• Extrait du document:
= = = = = = =

Le seul document à notre disposition relatif à ce changement est un arrêté préfectoral ( émanant curieusement du « Bureau Militaire » ), en date du 24 Novembre 1891, autorisant la constitution régulière de la société musicale « La Jeune France ».

C’est la première fois que cette dénomination apparaît dans les archives municipales : contrairement à ce qui a longtemps été affirmé dans les historiques successifs de l’Harmonie, « La Jeune France » n’a pas été le premier nom de la société musicale harnésienne, le document pré-cité en fournit la preuve indiscutable

 « La Jeune France » devient « Fanfare Municipale »

         Même si la fanfare « La Jeune France » n’est pas reconnue municipale, elle reçoit des élus une subvention convenable et parfois même, comme à l’occasion du Festival de Musique du 23 Juin 1895, un soutien moral et administratif : la fameuse « affaire des droits d’auteurs » en témoigne.

= = = = = = =

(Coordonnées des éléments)

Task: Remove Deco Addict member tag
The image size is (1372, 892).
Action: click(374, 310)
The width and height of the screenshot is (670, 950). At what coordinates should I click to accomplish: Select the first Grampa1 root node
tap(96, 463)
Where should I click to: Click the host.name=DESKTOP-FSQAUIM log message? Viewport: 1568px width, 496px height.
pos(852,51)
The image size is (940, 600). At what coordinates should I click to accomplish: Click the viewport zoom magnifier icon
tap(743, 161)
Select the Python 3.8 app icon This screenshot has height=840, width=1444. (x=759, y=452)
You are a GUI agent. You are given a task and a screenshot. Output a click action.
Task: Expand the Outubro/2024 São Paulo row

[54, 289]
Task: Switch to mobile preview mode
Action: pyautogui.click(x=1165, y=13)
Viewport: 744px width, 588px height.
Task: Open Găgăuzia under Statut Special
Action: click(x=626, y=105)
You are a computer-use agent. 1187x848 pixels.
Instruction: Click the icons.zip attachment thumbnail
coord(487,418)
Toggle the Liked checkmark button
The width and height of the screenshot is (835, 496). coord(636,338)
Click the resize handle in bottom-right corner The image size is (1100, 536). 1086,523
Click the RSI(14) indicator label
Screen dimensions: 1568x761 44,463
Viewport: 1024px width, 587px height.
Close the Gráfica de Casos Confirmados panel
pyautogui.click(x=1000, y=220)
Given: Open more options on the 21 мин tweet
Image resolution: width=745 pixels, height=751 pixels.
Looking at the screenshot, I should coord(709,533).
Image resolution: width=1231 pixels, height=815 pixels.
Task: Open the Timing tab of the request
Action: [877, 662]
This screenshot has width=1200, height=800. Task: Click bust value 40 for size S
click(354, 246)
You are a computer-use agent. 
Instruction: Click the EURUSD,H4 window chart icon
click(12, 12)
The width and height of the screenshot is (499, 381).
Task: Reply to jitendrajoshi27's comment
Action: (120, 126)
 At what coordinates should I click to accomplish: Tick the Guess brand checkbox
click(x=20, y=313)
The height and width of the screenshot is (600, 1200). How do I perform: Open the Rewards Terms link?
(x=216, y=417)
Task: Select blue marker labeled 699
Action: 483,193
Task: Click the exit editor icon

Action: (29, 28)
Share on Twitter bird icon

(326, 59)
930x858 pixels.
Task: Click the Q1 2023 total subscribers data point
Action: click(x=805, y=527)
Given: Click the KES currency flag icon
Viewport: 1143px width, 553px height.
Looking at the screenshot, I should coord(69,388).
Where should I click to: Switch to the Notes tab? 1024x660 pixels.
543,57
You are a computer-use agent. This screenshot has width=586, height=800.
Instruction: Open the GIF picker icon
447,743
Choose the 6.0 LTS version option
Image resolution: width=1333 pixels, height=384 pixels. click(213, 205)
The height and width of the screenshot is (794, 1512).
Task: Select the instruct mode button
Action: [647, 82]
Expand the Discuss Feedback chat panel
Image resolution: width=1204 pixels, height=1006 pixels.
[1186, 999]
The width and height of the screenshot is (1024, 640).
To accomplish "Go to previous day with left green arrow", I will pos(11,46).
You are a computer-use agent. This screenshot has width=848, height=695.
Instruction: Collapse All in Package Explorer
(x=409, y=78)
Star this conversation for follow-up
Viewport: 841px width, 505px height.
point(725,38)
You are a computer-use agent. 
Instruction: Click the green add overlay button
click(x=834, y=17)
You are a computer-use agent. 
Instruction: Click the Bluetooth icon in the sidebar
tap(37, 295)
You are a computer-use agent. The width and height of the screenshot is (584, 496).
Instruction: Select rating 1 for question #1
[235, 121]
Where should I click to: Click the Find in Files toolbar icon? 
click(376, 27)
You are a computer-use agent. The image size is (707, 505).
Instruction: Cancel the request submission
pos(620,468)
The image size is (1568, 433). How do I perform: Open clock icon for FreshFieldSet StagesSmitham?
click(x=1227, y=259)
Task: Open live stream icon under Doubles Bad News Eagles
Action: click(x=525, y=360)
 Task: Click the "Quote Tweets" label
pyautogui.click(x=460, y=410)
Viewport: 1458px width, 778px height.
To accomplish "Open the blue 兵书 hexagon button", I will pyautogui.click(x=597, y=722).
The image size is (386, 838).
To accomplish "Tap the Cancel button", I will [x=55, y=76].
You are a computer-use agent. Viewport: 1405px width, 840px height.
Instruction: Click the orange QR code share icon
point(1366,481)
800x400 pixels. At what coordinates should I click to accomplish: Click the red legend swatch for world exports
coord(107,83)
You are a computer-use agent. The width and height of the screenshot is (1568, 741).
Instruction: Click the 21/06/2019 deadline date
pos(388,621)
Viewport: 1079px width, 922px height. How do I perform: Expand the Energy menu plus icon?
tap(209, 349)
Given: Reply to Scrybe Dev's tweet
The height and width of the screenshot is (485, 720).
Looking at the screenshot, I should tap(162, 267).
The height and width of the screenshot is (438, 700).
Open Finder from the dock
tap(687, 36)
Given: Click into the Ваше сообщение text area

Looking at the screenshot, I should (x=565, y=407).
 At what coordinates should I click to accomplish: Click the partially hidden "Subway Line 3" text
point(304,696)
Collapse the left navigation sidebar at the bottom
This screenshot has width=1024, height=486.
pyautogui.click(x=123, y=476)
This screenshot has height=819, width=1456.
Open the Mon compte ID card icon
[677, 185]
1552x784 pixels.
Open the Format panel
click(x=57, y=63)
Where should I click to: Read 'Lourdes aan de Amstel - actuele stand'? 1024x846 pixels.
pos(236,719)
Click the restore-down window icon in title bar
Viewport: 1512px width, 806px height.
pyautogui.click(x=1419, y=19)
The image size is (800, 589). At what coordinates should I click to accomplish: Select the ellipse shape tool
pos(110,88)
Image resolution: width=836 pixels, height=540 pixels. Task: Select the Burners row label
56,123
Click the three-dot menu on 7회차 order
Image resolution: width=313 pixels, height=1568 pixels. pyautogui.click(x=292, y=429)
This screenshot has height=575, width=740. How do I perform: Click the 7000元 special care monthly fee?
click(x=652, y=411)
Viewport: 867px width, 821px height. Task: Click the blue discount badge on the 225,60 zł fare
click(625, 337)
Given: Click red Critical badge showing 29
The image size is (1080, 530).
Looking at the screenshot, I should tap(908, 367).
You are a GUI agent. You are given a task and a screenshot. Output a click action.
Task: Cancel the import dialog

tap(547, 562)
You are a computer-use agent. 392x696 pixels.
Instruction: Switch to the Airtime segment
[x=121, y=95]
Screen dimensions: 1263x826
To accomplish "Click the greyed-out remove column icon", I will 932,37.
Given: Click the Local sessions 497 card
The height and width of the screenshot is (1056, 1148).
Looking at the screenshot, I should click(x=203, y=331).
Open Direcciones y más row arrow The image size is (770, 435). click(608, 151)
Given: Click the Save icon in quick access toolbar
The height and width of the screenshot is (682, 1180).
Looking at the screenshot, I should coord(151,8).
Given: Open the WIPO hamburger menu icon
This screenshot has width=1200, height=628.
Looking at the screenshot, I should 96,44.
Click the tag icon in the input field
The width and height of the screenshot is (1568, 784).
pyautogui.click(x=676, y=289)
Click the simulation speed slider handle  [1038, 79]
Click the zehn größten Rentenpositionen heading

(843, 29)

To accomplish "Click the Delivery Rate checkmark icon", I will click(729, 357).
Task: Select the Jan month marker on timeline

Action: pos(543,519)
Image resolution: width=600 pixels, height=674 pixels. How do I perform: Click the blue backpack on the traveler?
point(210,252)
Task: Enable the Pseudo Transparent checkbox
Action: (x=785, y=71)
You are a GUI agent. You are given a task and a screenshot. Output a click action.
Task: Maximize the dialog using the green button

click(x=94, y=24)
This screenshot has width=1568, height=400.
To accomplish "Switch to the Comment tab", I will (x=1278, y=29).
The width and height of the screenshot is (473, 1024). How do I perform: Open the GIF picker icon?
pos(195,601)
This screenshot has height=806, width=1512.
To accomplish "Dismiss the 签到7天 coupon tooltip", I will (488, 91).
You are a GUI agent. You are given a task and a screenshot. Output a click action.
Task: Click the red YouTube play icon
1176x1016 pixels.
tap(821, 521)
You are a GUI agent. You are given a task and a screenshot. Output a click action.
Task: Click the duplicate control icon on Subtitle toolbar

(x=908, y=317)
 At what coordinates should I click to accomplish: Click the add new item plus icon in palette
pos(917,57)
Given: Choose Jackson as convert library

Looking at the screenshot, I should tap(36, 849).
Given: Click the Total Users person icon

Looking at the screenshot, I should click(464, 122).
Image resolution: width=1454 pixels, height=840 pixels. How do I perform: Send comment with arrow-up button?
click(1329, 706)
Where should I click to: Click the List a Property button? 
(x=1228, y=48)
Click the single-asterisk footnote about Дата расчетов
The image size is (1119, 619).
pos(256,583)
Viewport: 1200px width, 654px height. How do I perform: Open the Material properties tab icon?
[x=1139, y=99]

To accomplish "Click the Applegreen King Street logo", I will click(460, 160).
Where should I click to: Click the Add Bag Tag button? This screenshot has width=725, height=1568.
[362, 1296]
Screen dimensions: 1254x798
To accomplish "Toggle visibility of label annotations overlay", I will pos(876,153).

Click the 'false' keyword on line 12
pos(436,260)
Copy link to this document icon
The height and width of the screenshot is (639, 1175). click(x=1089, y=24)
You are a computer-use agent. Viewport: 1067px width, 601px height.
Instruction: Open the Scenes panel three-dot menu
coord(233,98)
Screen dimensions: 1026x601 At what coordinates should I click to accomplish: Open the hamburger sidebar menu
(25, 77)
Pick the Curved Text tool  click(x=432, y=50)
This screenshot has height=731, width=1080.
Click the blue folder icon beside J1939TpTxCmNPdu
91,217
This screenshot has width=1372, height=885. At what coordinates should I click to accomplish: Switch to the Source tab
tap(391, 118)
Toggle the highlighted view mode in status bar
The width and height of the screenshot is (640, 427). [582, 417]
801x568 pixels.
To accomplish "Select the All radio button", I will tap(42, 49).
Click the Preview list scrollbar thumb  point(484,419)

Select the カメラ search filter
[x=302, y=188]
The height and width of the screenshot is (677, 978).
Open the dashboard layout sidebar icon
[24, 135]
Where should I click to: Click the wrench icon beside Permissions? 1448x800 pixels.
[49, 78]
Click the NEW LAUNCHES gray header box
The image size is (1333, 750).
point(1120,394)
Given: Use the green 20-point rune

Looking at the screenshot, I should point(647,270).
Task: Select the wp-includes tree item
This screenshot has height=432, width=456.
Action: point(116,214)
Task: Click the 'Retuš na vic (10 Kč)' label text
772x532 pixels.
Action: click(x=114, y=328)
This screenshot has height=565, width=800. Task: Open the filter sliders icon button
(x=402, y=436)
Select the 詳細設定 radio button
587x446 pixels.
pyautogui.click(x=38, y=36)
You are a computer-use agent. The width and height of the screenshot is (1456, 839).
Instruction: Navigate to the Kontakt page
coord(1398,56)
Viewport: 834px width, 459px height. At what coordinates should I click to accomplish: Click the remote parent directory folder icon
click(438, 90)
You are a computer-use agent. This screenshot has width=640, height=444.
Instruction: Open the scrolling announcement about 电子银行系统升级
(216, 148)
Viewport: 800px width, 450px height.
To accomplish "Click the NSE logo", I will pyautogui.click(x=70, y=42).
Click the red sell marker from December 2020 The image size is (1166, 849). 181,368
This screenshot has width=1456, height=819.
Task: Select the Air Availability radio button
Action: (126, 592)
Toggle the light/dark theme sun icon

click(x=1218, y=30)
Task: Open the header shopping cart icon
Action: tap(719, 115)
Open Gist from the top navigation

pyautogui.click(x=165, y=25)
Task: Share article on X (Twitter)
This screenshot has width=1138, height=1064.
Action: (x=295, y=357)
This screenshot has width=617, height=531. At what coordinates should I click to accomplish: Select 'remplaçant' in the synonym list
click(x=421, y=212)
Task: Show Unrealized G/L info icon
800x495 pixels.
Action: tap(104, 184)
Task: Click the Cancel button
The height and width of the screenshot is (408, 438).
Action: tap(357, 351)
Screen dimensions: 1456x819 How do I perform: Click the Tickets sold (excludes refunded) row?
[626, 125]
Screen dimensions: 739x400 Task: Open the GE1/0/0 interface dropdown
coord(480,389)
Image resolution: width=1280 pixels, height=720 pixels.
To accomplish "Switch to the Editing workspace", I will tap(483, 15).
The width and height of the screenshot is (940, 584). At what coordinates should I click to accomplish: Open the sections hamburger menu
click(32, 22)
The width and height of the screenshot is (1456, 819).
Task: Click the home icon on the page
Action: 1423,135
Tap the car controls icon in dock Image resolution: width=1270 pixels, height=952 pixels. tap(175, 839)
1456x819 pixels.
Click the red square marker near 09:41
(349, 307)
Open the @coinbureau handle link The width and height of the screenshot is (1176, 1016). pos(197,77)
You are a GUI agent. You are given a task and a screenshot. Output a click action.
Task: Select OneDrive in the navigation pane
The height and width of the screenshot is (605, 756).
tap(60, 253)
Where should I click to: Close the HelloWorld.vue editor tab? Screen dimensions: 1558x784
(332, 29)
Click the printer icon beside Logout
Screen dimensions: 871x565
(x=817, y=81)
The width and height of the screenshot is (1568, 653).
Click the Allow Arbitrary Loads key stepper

= = = = = = =

• Consignes:
1/ Citez tels quels les enregistrements, depuis la ligne qui contient « Star this conversation for follow-up » jusqu'à celle qui contient « tap(37, 295) », ces deux lignes comprises.
2/ Rédigez la suite du texte sur la société musicale harnésienne « La Jeune France », en partant de sa dernière phrase.
Le texte et les enregistrements sont sans rapport l'un avec l'autre.

• Réponses par consigne:
1/
Star this conversation for follow-up
Viewport: 841px width, 505px height.
point(725,38)
You are a computer-use agent. 
Instruction: Click the green add overlay button
click(x=834, y=17)
You are a computer-use agent. 
Instruction: Click the Bluetooth icon in the sidebar
tap(37, 295)

2/
Voici les faits : « La Jeune France » avait organisé le 23 Juin 1895 un Festival de Musique dans la ville ; ayant pris contact au préalable avec le représentant régional de la Société des Auteurs-Compositeurs de Musique ( l’ancêtre de l’actuelle SACEM ), le Président de la Fanfare (André DEPREZ, à l’époque Sénateur ) avait acquitté une somme forfaitaire de Droits d’Auteurs correspondant aux maigres ressources de la Société. Cette somme ayant été jugée insuffisante, il fut fait interdiction au Festival de se tenir : la Municipalité d’alors, saisie par le Président de la Fanfare, lui apporta son total soutien et le Festival put avoir lieu sans poursuites pour la Fanfare.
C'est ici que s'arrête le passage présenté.